(Collected data)
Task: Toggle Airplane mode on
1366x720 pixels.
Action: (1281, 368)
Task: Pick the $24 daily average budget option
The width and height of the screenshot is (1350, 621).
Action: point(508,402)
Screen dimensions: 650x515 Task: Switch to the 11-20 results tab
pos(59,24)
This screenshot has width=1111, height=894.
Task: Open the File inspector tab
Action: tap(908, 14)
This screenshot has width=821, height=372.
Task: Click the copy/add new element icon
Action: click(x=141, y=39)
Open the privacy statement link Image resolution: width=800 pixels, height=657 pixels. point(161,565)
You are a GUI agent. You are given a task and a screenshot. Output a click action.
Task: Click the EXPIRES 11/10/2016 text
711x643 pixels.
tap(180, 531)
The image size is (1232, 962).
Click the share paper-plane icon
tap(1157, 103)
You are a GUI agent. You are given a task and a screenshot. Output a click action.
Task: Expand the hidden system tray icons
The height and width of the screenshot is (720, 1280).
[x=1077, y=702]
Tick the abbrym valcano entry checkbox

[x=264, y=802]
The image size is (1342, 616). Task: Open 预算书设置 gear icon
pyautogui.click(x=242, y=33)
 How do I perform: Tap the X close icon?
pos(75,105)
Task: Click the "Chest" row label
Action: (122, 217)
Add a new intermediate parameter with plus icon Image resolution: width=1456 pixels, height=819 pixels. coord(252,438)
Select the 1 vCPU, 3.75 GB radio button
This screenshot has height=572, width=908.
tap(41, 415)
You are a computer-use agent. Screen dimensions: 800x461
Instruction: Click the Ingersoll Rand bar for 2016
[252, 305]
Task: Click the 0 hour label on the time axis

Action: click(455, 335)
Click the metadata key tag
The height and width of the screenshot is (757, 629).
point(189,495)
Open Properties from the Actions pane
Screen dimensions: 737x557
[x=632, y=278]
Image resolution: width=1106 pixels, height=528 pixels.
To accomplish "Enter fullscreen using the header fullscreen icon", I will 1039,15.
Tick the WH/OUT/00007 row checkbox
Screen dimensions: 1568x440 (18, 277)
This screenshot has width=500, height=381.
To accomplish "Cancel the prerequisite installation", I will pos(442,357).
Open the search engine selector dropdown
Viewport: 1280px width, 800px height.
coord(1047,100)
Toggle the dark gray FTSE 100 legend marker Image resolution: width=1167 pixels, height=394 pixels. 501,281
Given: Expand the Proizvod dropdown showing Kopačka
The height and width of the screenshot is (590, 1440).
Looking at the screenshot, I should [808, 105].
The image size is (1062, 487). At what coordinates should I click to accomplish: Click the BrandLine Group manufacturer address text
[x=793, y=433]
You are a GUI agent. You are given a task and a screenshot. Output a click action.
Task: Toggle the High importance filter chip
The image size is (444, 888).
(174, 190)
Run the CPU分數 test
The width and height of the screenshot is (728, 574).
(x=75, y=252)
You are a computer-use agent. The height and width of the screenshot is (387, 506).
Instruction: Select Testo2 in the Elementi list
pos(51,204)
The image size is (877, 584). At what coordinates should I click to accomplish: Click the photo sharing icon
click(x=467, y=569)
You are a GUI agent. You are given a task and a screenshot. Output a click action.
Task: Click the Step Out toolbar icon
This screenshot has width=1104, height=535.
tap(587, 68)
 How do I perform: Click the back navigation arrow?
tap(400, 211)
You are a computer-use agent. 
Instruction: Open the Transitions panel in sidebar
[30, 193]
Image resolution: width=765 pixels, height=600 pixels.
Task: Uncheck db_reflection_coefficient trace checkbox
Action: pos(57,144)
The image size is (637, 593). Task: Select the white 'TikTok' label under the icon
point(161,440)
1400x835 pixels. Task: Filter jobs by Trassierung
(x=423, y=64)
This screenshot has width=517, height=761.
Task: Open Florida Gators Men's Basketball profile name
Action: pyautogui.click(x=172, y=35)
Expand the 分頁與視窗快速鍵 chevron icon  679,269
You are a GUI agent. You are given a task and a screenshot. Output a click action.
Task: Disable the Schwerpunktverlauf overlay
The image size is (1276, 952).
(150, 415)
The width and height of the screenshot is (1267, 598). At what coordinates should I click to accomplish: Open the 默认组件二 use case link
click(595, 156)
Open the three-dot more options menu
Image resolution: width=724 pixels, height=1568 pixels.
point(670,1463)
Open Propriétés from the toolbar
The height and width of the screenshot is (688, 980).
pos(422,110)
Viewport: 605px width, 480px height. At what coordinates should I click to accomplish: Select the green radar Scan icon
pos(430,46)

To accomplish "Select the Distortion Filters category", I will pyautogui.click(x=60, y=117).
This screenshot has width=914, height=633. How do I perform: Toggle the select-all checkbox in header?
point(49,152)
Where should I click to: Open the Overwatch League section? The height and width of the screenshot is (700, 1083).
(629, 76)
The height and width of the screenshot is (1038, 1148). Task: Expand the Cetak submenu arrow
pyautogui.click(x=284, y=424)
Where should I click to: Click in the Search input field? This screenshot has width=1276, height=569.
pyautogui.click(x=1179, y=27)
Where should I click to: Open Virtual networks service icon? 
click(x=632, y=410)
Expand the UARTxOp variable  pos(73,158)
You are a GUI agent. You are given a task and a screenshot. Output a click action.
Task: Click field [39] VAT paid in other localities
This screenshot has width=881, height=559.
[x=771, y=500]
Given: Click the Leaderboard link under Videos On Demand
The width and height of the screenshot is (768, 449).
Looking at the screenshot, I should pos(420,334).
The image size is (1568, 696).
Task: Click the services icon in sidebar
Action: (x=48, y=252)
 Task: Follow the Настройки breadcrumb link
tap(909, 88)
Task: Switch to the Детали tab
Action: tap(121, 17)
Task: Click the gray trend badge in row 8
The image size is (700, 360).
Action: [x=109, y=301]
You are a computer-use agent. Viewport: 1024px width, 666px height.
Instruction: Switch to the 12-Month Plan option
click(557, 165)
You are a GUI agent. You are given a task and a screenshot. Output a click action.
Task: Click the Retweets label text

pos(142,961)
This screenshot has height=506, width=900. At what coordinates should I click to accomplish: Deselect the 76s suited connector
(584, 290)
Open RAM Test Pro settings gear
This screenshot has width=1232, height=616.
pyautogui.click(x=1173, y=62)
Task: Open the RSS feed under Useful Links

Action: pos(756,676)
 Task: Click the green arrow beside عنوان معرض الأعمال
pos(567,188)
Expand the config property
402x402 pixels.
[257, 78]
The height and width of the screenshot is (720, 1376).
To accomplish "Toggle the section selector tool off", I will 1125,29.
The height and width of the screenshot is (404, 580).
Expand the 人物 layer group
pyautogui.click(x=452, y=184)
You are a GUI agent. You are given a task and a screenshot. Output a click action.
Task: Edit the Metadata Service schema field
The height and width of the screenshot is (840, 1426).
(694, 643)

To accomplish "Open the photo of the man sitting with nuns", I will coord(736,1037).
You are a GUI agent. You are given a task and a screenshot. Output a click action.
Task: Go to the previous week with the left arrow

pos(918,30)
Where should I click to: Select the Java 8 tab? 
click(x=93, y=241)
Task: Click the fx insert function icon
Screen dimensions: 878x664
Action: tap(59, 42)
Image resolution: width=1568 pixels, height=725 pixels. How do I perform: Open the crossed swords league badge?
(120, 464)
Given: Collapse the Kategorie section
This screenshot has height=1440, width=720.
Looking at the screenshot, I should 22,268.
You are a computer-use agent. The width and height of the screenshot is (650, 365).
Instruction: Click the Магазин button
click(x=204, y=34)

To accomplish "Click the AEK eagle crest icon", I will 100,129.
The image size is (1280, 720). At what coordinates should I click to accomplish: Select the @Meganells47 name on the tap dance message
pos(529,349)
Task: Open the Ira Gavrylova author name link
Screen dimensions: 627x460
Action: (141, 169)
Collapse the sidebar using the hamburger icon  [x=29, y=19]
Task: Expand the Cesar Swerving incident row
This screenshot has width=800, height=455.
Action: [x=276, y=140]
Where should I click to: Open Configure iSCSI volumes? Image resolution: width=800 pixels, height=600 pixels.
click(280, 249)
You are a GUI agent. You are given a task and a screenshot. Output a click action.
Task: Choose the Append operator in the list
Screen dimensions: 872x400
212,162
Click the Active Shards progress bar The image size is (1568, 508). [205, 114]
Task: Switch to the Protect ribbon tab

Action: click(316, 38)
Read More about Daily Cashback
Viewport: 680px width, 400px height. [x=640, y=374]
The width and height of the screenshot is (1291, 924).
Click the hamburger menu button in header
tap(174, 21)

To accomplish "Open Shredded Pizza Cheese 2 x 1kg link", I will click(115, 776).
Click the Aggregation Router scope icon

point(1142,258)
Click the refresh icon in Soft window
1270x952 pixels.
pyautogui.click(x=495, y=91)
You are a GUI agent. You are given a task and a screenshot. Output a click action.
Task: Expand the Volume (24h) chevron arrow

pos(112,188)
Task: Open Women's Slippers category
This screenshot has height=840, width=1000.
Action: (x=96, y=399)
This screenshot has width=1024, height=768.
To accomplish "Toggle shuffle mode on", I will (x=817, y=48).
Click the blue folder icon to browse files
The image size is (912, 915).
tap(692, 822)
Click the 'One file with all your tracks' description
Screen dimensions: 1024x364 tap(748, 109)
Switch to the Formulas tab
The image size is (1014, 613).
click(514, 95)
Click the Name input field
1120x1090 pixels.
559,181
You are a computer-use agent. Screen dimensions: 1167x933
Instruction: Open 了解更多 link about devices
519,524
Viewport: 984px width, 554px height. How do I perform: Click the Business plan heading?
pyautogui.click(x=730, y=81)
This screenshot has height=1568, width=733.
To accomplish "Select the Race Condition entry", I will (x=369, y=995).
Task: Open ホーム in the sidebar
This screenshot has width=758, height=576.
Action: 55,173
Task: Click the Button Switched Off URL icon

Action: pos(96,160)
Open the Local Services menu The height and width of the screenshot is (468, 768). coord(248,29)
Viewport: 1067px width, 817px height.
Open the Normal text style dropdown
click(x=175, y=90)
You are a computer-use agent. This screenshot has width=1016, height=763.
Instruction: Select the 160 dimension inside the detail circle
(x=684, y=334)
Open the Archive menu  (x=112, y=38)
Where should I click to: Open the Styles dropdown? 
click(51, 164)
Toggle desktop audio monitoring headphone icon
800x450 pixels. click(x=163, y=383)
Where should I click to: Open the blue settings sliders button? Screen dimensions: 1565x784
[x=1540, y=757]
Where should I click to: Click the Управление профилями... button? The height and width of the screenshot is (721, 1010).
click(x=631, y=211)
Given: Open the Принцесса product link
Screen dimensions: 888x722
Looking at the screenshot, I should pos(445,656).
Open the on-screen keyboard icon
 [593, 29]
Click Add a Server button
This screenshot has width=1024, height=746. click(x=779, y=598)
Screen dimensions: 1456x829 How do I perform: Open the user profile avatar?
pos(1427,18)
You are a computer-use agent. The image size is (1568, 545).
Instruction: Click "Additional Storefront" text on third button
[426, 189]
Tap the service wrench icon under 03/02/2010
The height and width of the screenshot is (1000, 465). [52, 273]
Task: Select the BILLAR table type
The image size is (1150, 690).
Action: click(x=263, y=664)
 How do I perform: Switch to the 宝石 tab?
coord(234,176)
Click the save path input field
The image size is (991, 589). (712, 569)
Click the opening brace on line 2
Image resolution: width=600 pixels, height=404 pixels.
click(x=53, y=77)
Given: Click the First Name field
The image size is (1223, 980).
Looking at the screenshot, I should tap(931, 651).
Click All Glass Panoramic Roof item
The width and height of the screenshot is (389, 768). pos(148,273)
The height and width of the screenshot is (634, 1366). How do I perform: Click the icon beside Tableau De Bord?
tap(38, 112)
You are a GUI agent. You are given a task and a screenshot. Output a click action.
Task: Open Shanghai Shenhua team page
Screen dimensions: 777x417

- [WHAT TO WORK ON]: Return a copy of every line in the records that includes the string "toolbar".

- [RESPONSE BELOW]:
Task: Click the Step Out toolbar icon
Open Propriétés from the toolbar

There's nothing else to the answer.